_DESCRIZIONE DEL COMPITO:_ Prosegua il testo sulla riforma Cartabia, riprendendolo subito dopo l'ultima frase riportata.

_SEGMENTO DEL DOCUMENTO:_
------------------------------------
Sono molte, però, le aspettative intorno alla riforma della ministra della Giustizia, Marta Cartabia.
«La riforma della ministra Cartabia si è svelata assolutamente inadeguata a risolvere i grandi mali della giustizia italiana e questo in parte perché la ministra ha dovuto comporre una maggioranza parlamentare eterogenea. Innegabile, però, che il testo iniziale era di modesta portata ed è rimasto tale anche nella versione licenziata dalla Camera dei deputati. D’altro canto, mi parrebbe impossibile, sui temi della giustizia, mettere d’accordo Movimento 5 stelle, Partito democratico, Liberi e uguali con forze garantiste che sostengono il governo quali si sono sempre dimostrate Forza Italia e Lega. Si è trovata non una mediazione, che poteva anche andare bene, ma un compromesso al ribasso che ha mortificato lo spirito della riforma».
L’Anm parla di sentimenti di rivalsa, nella riforma Cartabia, nei confronti delle toghe.
«La riforma Cartabia è un cadeau alla magistratura delle correnti, a quella di apparato. Arriverà il 14 giugno in votazione al Senato, dopo essere stata approvata alla Camera e dunque dopo l’esito referendario: se i cittadini si recheranno, come spero, in grande numero alle urne e se, come spero, prevarrà il sì, si darebbe un importante segnale che il Parlamento non potrebbe disattendere. Oggi più che mai, occorre votare sì».
Lei è un magistrato in aspettativa. Strano che sui temi della giustizia non la pensi come diversi suoi colleghi...
------------------------------------
_MATERIALE FORNITO:_
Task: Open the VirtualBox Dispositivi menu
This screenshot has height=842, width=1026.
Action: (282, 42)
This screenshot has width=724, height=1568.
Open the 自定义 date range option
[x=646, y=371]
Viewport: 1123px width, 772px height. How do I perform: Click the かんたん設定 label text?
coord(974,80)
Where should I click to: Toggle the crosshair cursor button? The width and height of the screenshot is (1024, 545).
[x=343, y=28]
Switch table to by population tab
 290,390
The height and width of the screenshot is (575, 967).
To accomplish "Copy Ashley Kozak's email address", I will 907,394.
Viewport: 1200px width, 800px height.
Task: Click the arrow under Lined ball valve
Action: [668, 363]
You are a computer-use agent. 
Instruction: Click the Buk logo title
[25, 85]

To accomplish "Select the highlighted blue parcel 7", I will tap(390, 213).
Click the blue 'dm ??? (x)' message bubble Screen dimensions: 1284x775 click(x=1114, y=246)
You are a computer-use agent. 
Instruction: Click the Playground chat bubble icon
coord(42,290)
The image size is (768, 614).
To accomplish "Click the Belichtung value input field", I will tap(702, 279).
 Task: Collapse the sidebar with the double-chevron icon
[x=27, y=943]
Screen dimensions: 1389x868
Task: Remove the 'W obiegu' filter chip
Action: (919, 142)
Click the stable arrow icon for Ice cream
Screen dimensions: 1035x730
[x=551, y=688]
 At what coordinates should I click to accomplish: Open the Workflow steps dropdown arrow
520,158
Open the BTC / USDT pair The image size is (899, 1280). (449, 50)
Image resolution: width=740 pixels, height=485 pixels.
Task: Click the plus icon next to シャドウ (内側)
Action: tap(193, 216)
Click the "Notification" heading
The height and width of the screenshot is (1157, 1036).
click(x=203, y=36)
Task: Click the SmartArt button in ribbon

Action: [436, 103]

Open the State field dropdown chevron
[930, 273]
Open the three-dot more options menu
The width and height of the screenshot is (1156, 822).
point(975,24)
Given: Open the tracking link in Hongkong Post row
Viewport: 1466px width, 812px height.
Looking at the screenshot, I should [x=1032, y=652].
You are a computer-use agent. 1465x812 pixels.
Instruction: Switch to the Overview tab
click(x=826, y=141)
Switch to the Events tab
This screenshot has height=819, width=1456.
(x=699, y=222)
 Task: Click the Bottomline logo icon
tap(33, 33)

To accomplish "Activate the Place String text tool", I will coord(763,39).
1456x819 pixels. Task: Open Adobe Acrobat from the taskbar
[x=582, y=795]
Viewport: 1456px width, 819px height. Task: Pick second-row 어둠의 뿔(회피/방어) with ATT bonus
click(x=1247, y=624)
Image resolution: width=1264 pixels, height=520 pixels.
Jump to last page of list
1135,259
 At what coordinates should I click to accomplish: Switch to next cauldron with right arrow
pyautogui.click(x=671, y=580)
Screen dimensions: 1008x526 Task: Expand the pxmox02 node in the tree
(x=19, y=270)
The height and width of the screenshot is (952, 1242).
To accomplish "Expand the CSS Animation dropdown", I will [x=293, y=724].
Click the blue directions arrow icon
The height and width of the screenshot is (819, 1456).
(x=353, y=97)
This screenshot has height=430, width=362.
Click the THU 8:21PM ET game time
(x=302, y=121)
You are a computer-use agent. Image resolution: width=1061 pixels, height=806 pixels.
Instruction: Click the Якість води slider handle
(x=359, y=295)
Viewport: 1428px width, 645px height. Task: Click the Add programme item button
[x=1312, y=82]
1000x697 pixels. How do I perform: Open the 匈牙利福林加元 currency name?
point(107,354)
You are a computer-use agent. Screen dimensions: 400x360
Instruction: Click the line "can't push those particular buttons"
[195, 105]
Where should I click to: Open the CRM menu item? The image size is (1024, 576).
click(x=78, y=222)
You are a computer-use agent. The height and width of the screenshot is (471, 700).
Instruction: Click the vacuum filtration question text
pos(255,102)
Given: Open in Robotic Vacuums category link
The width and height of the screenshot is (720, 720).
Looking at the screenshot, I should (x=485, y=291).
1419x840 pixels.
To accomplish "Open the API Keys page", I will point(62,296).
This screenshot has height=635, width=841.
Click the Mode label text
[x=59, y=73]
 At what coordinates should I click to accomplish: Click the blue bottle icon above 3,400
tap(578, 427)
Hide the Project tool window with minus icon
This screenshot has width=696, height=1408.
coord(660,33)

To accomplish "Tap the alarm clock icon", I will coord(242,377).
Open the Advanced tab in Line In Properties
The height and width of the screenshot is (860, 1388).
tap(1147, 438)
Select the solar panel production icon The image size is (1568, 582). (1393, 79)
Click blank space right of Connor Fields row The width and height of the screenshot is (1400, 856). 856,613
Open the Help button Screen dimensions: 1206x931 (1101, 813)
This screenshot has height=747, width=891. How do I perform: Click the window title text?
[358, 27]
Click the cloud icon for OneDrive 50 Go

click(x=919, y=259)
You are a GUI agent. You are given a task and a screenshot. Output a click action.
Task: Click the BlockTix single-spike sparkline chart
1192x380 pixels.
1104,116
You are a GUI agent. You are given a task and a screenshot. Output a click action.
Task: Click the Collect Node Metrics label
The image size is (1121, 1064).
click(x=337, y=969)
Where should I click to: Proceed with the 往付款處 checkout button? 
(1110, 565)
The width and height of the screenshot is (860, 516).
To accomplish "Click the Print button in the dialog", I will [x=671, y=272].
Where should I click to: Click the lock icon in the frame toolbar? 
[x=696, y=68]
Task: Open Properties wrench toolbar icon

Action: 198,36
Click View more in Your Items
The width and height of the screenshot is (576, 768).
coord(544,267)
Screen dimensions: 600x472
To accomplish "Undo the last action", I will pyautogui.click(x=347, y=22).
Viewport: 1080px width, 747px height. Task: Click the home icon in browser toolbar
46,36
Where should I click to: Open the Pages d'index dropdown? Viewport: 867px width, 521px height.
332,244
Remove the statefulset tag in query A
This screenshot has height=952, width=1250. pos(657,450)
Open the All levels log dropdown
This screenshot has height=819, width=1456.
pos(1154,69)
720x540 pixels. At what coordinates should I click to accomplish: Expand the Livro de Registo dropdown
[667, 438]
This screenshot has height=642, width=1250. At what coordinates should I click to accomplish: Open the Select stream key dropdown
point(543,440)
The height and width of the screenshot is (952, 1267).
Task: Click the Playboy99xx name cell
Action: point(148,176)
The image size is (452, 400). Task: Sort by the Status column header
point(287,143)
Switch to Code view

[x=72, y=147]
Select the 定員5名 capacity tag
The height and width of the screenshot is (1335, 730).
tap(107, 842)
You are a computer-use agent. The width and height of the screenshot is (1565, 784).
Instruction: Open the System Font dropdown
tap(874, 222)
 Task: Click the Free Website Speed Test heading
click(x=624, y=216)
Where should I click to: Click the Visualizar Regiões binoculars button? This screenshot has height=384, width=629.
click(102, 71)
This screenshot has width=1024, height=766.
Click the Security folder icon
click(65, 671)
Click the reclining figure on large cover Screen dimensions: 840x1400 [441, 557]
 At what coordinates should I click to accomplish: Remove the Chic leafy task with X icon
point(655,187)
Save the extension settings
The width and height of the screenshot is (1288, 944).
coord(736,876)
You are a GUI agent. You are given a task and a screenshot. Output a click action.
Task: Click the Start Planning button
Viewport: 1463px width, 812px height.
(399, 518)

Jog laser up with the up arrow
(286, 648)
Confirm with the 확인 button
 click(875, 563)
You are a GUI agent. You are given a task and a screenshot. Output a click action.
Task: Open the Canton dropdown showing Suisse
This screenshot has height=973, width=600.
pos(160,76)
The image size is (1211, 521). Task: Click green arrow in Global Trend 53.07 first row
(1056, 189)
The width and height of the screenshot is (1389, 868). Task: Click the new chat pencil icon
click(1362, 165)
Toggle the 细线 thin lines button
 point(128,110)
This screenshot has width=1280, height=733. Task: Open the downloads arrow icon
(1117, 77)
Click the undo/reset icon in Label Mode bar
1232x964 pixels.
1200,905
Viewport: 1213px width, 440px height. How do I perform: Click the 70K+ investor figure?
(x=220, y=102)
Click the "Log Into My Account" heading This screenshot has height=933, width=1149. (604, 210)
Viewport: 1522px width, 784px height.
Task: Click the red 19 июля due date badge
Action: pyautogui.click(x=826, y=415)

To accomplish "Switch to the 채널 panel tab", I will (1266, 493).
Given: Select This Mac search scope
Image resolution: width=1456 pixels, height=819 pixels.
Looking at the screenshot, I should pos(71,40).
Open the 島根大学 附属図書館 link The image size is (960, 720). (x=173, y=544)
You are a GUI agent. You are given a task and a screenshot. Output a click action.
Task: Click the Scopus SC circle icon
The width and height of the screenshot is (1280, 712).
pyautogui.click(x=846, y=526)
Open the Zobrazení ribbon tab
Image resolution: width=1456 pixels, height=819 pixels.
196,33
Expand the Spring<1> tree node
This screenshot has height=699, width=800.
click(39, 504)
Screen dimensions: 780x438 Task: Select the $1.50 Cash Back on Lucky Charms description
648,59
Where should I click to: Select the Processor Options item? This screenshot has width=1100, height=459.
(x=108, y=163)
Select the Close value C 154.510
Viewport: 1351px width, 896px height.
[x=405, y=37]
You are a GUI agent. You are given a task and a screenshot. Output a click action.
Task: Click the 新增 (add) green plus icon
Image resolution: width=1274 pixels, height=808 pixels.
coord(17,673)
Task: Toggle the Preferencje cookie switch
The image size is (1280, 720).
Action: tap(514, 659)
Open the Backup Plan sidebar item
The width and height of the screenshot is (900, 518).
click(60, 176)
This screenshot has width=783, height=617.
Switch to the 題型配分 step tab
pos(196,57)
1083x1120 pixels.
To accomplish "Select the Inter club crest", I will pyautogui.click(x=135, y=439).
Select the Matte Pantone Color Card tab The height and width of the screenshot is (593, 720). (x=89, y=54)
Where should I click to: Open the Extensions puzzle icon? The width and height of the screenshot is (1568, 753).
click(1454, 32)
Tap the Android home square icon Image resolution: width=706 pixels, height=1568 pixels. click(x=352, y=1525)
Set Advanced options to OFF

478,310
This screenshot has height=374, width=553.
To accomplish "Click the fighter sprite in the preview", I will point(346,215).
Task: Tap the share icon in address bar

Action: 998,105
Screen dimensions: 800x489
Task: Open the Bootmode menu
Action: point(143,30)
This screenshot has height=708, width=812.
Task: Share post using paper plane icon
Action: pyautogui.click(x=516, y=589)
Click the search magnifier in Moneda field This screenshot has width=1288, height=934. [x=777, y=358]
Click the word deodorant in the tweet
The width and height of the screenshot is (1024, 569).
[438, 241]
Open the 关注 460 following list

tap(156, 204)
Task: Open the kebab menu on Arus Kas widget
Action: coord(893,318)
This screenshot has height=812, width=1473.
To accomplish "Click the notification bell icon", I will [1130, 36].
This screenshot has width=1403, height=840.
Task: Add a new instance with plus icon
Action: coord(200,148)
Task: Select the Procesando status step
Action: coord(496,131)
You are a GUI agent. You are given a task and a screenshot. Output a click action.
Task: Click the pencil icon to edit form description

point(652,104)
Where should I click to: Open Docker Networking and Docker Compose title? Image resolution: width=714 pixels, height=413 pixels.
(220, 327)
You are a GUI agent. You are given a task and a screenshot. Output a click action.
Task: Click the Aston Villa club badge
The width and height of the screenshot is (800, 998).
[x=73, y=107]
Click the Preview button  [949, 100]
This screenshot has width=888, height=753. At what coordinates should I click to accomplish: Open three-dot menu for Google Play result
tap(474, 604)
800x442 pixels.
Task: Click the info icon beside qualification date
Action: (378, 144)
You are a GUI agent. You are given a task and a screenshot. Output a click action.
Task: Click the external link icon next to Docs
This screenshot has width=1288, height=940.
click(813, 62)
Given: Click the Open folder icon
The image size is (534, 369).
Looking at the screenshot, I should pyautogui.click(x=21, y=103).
------------------------------------
_LA RISPOSTA:_
«Non è affatto strano e il dato sulla partecipazione allo sciopero proclamato dall’Associazione nazionale magistrati, al di sotto del 50%, dimostra che gran parte delle toghe vuole una riforma seria. Sono certa che la gran parte della magistratura che ogni giorno lavora silente, e che non cerca richiami mediatici di sorta, voglia un sistema giudiziario diverso. Il sorteggio dei membri togati del Consiglio superiore della magistratura, il pieno diritto di voto degli avvocati nei consigli giudiziari, la limitazione della carcerazione preventiva, l’abolizione dell’automatismo che caratterizza la legge Severino: tutti temi, questi, oggetto dei quesiti referendari».
Perché, a meno di due settimane dal voto, persiste tutto questo silenzio intorno ai referendum?
«Perché a questo sistema conviene più il silenzio. Il sistema non vuole la riforma della giustizia: vuole le mezze riforme, le riforme mutilate, che paiono cambiare la situazione per non cambiare, in realtà, nulla. La giustizia non funzionerà mai fino a quando non daremo piena attuazione all’articolo 111 della Costituzione, alla parità nel processo tra le parti innanzi un giudice terzo ed imparziale».
C’è, poi, la questione del raggiungimento del quorum...
«Occorrerebbe una riforma costituzionale per eliminare il quorum per i referendum abrogativi. È giunto il tempo di una Costituente per le grandi riforme che il Paese attende da tempo».